2. Each Party represents that this letter agreement has been duly and validly executed and delivered by such Party and, assuming due authorization, execution and delivery by the other Parties, constitutes a legal, valid and binding obligation of such Party, enforceable against it in accordance with its terms.
3. As used herein, the following capitalized terms shall have the meanings set forth below:
“Affiliates” of, or a person or entity “Affiliated” with, a specified person or entity, is a person or entity that directly or indirectly through one or more intermediaries, controls, or is controlled by, or is under common control with, the person or entity specified.
“Company Securities” means any Equity Securities (as defined in the Series H Certificate) or any debt securities of the Company.
“Transfer” means, as a noun, any voluntary or involuntary transfer, sale, pledge or hypothecation or other disposition, whether directly or indirectly and whether through one or a series of transactions, and, as a verb, voluntarily or involuntarily to transfer, sell, pledge or hypothecate or otherwise dispose of, whether directly or indirectly and whether through one or a series of transactions.

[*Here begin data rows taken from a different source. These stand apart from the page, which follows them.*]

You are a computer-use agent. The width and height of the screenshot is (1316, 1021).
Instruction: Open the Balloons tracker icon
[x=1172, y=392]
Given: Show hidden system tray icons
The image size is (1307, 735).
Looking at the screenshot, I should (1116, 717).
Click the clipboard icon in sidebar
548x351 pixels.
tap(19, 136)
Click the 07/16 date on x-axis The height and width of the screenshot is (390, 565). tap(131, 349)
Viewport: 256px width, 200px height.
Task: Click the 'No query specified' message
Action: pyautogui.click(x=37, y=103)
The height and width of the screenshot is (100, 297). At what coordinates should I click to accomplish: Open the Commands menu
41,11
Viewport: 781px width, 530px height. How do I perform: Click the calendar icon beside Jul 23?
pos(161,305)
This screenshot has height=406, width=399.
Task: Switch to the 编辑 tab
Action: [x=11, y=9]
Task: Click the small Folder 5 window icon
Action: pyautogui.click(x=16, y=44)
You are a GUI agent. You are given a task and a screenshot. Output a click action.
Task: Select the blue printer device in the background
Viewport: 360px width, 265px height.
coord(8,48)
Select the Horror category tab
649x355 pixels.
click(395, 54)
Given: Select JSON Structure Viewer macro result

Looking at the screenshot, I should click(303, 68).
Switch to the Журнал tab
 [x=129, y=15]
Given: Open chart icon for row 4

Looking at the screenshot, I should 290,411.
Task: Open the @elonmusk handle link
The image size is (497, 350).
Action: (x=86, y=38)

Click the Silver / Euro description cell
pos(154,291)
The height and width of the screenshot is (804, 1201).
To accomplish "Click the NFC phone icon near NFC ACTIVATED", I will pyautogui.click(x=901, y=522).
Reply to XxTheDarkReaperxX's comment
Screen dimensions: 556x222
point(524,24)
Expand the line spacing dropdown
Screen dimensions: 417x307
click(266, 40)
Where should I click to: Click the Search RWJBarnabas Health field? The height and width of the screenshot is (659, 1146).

4. Any provision of this letter agreement may be amended or waived if, and only if, such amendment or waiver is in writing and signed, in the case of an amendment, by each Party or, in the case of a waiver, by the Party against whom the waiver is to be effective. No failure or delay by any Party in exercising any right, power or privilege hereunder shall affect or operate as a waiver thereof nor shall any single or partial exercise thereof or any abandonment or discontinuance of steps to enforce such a right, power or privilege preclude any other or further exercise thereof or the exercise of any other right, power or privilege. Any waiver, permit, consent or approval of any kind or character on the part of a Party of any breach or default under this Agreement or any such waiver of any provision or condition of this Agreement must be in writing by that Party and shall be effective only to the extent in such writing specifically set forth.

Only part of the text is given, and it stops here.